→ **Exercise directions**
Gather every line of the listing below that contains the string "register", matching case exactly.

→ **Material supplied**
════════════════════
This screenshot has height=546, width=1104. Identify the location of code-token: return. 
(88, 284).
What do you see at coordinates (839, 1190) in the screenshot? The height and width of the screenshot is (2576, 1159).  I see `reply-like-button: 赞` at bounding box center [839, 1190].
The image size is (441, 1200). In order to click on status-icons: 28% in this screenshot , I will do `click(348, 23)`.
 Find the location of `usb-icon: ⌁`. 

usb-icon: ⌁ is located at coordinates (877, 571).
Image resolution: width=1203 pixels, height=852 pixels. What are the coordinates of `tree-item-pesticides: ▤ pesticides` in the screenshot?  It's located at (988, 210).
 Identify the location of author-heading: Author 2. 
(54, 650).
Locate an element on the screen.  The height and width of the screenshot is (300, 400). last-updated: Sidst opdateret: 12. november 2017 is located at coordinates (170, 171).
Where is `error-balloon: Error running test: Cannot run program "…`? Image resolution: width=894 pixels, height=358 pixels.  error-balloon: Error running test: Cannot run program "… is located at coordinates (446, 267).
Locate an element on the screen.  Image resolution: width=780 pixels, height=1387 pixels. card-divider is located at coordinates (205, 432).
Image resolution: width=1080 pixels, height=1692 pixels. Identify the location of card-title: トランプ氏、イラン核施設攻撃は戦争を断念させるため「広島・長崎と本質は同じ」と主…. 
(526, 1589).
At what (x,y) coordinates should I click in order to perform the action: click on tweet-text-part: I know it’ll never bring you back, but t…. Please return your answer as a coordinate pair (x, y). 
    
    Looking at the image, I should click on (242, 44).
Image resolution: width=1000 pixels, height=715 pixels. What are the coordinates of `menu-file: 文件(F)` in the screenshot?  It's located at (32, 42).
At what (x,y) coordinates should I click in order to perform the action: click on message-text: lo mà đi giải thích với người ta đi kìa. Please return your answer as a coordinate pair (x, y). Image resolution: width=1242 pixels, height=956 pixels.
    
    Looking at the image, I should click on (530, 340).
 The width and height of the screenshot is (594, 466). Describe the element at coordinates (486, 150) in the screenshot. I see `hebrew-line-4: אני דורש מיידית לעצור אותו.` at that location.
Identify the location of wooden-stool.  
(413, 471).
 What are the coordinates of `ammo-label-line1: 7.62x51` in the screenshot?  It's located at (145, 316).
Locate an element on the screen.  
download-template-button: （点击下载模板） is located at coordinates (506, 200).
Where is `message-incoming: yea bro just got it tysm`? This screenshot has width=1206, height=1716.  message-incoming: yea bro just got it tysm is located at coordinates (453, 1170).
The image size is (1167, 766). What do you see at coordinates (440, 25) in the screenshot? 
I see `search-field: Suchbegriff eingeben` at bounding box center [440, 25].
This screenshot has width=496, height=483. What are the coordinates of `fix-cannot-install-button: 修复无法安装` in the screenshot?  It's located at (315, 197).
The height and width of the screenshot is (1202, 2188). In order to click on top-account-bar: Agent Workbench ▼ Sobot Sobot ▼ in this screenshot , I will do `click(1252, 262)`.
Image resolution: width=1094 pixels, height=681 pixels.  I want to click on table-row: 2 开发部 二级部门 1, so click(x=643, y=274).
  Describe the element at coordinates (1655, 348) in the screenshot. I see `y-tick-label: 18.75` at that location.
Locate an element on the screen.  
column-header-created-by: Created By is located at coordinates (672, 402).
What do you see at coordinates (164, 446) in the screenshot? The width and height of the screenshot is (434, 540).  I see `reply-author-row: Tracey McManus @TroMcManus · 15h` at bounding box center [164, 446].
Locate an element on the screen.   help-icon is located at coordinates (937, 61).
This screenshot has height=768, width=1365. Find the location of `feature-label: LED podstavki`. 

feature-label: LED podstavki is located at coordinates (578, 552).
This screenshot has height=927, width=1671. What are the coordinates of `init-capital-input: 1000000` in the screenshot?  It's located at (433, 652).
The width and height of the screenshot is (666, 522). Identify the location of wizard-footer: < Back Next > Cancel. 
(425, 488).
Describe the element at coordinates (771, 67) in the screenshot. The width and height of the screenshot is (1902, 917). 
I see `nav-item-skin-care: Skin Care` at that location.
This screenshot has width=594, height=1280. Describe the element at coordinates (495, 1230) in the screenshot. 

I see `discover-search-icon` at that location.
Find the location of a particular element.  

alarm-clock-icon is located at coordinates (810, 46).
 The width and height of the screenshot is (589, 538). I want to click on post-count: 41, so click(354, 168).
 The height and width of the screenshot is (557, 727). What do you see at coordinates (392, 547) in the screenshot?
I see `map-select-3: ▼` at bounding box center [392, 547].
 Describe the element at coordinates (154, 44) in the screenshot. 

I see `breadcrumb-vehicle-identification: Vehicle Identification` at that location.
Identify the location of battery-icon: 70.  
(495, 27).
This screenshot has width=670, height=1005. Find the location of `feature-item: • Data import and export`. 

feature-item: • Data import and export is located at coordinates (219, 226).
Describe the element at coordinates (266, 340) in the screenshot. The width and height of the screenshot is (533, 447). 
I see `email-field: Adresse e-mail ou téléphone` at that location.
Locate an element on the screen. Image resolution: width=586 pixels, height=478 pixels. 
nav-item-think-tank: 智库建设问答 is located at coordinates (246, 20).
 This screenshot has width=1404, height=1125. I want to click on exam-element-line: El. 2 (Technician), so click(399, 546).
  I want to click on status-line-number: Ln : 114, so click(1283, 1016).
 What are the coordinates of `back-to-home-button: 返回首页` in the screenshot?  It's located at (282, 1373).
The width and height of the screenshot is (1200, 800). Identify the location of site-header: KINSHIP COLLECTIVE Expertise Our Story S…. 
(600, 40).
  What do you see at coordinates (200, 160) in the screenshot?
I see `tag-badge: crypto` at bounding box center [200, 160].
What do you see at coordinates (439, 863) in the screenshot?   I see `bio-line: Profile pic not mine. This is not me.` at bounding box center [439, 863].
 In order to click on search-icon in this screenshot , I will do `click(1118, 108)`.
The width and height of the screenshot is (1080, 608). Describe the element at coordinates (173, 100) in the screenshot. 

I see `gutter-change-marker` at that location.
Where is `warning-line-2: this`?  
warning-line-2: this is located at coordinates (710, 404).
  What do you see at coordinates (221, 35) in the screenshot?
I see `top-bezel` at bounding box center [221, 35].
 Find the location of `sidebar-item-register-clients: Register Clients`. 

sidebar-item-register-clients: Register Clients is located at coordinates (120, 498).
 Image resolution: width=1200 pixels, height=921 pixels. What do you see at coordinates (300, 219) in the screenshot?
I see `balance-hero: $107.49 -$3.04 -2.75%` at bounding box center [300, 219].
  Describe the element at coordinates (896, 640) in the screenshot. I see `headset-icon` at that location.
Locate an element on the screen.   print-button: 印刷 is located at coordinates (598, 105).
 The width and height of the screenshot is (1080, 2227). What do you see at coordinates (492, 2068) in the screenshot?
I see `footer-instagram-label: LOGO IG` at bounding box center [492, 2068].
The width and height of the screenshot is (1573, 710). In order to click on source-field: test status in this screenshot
════════════════════
→ **Task answer**
 Find the location of `sidebar-item-register-clients: Register Clients`. 
sidebar-item-register-clients: Register Clients is located at coordinates (120, 498).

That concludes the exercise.